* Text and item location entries
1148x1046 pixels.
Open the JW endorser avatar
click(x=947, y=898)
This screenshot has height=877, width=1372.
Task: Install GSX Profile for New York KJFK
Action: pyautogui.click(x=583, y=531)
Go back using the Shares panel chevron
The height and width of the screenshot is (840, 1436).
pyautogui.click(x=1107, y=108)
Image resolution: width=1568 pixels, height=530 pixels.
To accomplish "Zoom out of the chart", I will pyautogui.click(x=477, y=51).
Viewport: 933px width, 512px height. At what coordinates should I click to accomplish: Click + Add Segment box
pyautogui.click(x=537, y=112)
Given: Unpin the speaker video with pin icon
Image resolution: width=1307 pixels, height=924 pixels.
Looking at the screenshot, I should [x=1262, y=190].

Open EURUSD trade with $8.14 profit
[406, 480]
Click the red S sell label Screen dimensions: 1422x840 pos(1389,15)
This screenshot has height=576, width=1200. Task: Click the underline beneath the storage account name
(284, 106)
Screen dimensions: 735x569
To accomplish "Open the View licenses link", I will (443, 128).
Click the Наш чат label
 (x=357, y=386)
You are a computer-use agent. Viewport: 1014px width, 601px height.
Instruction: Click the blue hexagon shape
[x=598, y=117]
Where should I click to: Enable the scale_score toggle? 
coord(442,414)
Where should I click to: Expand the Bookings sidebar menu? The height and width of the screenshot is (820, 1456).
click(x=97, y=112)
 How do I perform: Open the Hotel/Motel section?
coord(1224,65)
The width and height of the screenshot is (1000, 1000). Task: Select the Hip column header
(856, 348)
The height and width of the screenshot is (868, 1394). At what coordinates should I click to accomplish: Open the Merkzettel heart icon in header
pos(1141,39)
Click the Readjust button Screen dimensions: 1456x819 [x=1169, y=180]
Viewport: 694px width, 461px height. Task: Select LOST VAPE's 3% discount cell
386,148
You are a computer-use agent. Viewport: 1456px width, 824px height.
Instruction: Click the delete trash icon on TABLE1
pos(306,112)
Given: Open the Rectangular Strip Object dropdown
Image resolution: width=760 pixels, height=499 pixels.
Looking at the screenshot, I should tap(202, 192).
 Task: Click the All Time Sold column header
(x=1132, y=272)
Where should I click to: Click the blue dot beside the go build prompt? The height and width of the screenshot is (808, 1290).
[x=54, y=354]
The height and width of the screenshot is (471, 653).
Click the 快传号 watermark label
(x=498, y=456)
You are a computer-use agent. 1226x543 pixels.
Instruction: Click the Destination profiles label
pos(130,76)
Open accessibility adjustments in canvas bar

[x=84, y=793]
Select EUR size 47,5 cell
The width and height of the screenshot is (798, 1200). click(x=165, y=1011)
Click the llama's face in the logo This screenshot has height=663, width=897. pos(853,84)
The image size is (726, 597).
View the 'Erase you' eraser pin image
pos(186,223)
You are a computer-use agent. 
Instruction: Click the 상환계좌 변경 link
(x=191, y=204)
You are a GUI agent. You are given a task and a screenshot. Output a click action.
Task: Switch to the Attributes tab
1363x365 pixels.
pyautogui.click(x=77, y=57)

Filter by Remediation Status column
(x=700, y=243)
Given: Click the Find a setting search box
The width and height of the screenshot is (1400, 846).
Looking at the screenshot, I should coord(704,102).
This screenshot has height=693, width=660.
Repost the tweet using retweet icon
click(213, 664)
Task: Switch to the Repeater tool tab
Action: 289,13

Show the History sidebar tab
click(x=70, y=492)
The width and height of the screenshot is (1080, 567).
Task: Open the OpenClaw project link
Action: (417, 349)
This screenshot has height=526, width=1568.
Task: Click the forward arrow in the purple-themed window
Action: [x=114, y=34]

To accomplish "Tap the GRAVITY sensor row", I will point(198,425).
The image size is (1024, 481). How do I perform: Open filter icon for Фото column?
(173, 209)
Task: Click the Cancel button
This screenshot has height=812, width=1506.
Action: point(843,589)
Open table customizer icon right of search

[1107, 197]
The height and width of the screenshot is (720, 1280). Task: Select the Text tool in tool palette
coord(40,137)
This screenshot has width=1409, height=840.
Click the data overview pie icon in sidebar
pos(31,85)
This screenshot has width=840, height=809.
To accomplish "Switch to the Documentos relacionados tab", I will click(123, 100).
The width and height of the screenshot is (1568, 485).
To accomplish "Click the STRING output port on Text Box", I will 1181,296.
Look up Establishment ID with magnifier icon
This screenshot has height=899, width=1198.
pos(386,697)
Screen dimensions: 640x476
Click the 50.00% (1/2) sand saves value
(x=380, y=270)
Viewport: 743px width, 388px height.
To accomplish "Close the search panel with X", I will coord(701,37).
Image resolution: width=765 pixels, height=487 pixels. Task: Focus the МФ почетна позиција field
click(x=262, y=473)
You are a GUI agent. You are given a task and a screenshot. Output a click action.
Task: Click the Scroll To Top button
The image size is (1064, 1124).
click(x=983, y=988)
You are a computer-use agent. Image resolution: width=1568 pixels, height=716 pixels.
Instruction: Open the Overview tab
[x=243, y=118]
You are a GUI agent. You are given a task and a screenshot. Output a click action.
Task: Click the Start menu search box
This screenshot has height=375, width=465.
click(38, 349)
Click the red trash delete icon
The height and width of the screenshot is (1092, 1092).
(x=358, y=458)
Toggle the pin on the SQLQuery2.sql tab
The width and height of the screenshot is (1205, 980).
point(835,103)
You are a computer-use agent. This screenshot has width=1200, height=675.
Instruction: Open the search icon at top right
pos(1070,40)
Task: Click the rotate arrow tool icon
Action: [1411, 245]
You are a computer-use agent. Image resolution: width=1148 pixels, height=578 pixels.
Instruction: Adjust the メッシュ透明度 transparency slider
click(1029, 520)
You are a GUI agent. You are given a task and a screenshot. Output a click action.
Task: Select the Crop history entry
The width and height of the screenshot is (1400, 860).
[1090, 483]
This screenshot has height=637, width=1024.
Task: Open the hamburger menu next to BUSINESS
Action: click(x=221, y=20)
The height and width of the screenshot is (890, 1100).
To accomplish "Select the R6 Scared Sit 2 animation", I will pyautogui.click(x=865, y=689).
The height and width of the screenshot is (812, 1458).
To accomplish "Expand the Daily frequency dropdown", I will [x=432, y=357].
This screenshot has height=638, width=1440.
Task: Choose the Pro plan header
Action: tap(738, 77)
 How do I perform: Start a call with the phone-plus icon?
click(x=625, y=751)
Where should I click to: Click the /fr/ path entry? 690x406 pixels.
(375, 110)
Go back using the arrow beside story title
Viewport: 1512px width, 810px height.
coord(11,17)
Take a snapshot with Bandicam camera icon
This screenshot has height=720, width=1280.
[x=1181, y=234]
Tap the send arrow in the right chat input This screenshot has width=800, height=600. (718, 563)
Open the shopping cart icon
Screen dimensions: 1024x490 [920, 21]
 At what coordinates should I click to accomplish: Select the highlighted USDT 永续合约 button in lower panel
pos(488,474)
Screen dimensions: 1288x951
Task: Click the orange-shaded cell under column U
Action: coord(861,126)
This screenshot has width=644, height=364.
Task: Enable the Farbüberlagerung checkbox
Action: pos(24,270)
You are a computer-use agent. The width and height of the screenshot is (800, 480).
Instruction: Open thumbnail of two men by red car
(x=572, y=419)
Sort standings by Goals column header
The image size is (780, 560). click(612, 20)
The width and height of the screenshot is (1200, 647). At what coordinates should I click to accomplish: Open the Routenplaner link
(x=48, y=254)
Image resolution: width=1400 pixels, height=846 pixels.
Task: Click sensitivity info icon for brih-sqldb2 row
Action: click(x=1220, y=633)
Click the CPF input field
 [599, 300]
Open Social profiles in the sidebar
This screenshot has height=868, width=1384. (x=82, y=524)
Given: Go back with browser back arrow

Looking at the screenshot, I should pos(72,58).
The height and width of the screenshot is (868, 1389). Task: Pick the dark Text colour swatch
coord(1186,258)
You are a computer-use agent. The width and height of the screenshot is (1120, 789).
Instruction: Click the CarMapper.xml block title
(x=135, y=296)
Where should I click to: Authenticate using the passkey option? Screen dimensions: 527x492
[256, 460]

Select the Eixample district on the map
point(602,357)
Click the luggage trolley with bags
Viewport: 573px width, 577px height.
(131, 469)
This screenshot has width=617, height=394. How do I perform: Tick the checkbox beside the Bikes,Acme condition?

* Aim
Rewrite the part that opens with the line containing "Select EUR size 47,5 cell" and closes with the line containing "(x=191, y=204)", changing "llama's face" to "llama's head" and leaving everything else untouched.

* Full solution
Select EUR size 47,5 cell
The width and height of the screenshot is (798, 1200). click(x=165, y=1011)
Click the llama's head in the logo This screenshot has height=663, width=897. pos(853,84)
The image size is (726, 597).
View the 'Erase you' eraser pin image
pos(186,223)
You are a computer-use agent. 
Instruction: Click the 상환계좌 변경 link
(x=191, y=204)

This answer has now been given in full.